The big heavy support bag, just the bag, is about $150 US, and holds two of the $90 large figure cases. That's $330 for the total package. 

If I recall, the large army boxes carry about 6 1" deep trays, or a couple of thicker ones for tanks, etc. So let's call it a total of 12" of trays.

The Sabol Army Transport Division case can come with any combination of different sized trays. The pre-loaded one comes with a dozen trays, ranging from 1" deep to 4" deep, all of them are totally customizable, just tear out the littl eblocks of foam to make a custom fit for odd shaped minis, and to make for most efficient use of space.

total it holds about 24" of trays. They look a little narrower than tghe GW trays, so perhaps it only carries abott 50% more minis...really, it's hard to judge, but it's easy to see that it DOES carry more, because you;re not wasting space on the hard cases and dead air.

The price? about $150 if you buy the pre-loaded one with trays included.

For just the bag, about $65 from the warstore...and it does have extra pockets for books and templates and whatnot.

In other words, less than half the price of GW's bags and figure boxes, but with way more figure capacity and the ability to totally customize each and every tray

So, yeah...they may be nice bags and all, but they *are* overpriced, or at least twice as expensive as the competition.

I'm sorry, but it;s true. For the same price as buying a fancy GW bag with a hard case to go inside it, you can get *four* times the transport capacity from the SABOL bags


----------



## Julius Kaesoron (May 14, 2008)

Fair enough I stand corrected on price and capacity.

But cosmetically these look very good the expanding front section looks superb.
Alot of people will already have one of the GW cases so this option would be superb for those people. 

Sabol cases do not have custom aquila's and squad markings.

Enjoy your Sabol cases I'm having one of these.

Laters J


----------



## Galahad (Dec 21, 2006)

I will admit, the GW cases do look cool.
And I did try to order the apocalypse backpack, but they were all out by the time I had the cash. I still wish I had one...

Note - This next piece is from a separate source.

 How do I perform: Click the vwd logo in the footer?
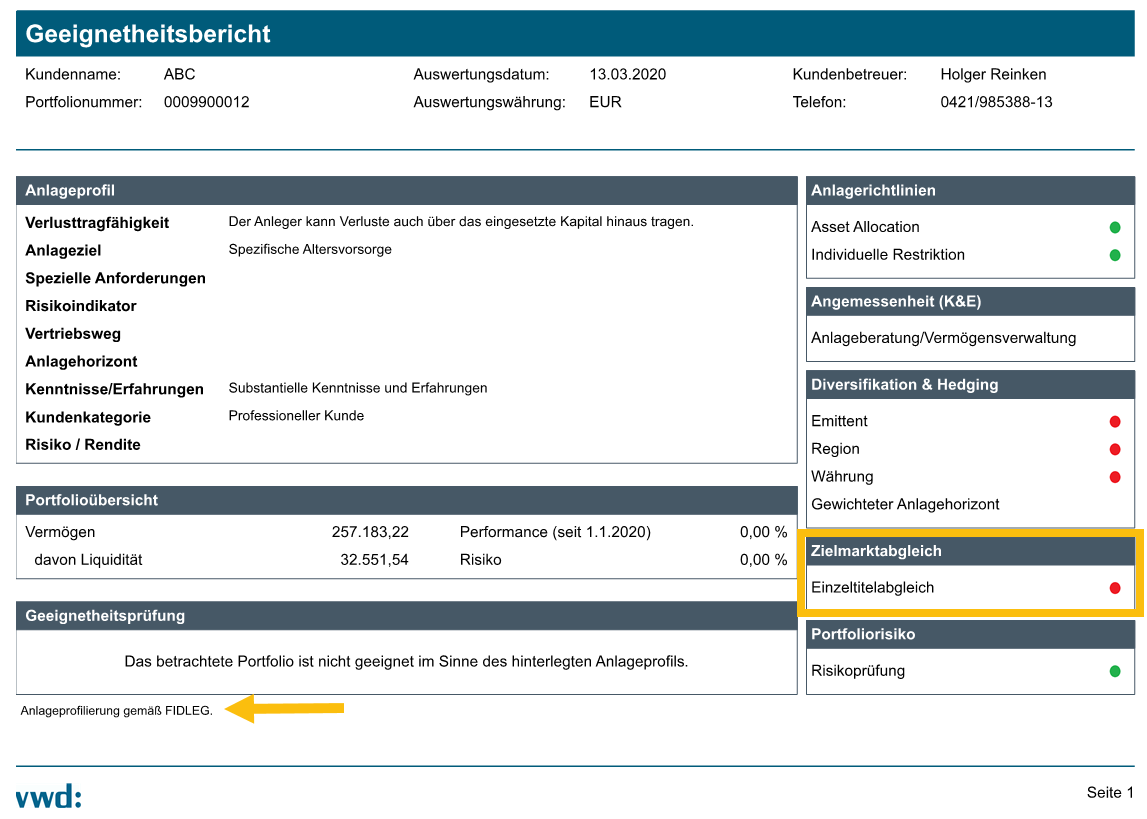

But when it comes to layiong oout a ton of cash and buying something to haul everything, I'd rather get more for less. I can always add my own markings.


----------



## TTIO (Sep 5, 2008)

just out of interest, is there anywhere in the EU that sells the Sabol cases (customs sucks. 'Nuff said)


----------



## Red Corsairs (Jun 8, 2008)

Quite a handy release in my opinion. I hate it having to travel around transporting Two big cases so I may have to look into these to solve my problem :biggrin:

Thanks for showing these!


----------



## Druchii in Space (Apr 7, 2008)

Thay look nice I admit, although if I was in need of buying some I'd go for the sabol, not really something I worry about though, as I haven't gamed away now for about 6 years, around the last time I ran a games club.

I might need something like this in the future though, once the boys are old enough that if I took them to a club, they wouldn't trash everything.


----------



## Fenrakk101 (Feb 23, 2008)

Tactical backpack... I'd be better off buying a school bag and buying the cases than using that...

And about the Chaos icon, chop up some model trees to make a Chaos icon and glue it on the front of a bag


----------



## normtheunsavoury (Mar 20, 2008)

I can't believe that anyone would be stupid enough to fork out £75 for a tacky looking suitcase:shok:
What has the world come to?
You can get cases for less than half the price in any luggage store, but people would actually pay that much over the odds just because it has a few GW logos on it?
I am amazed and more than a little saddened!


----------



## Untitled401 (May 12, 2008)

Theres 3 stores in my mall that just sell suitcases, bags and backpacks. If i wanted to buy a bag/case for my case, i would just go to one of those stores and buy one for $15-$20. Whos going to buy a 75 pound suitcase to carry 2 small cases? Who carries 2 small cases???


----------



## Galahad (Dec 21, 2006)

Oh, but it carries two LARGE cases.
There we go, that changes everything.


----------



## Untitled401 (May 12, 2008)

Galahad said:


> Oh, but it carries two LARGE cases.
> There we go, that changes everything.


ohhh...my bad.
Who carries two large cases?  

well obviously apocalypse players would, but then again, how many players have enough points to play apocalypse and would want to buy a case for their case?

My point is that i dont see the point in buying these things, especially not for the price.


----------



## STATIC (Feb 11, 2008)

No thanks!!!!

I have a car that does the same job as these case cases.
While i do realise that my car may have cost a fair sight more than these cases, it seemed to me at the time of purchase to be one of lifes neccesities and also serves other purposes.

I do however like the value for money that the Sabol cases offer, though i think i'll just make my own out of an el cheapo suit case for less than $50 Australian.

Good luck with these GW!


----------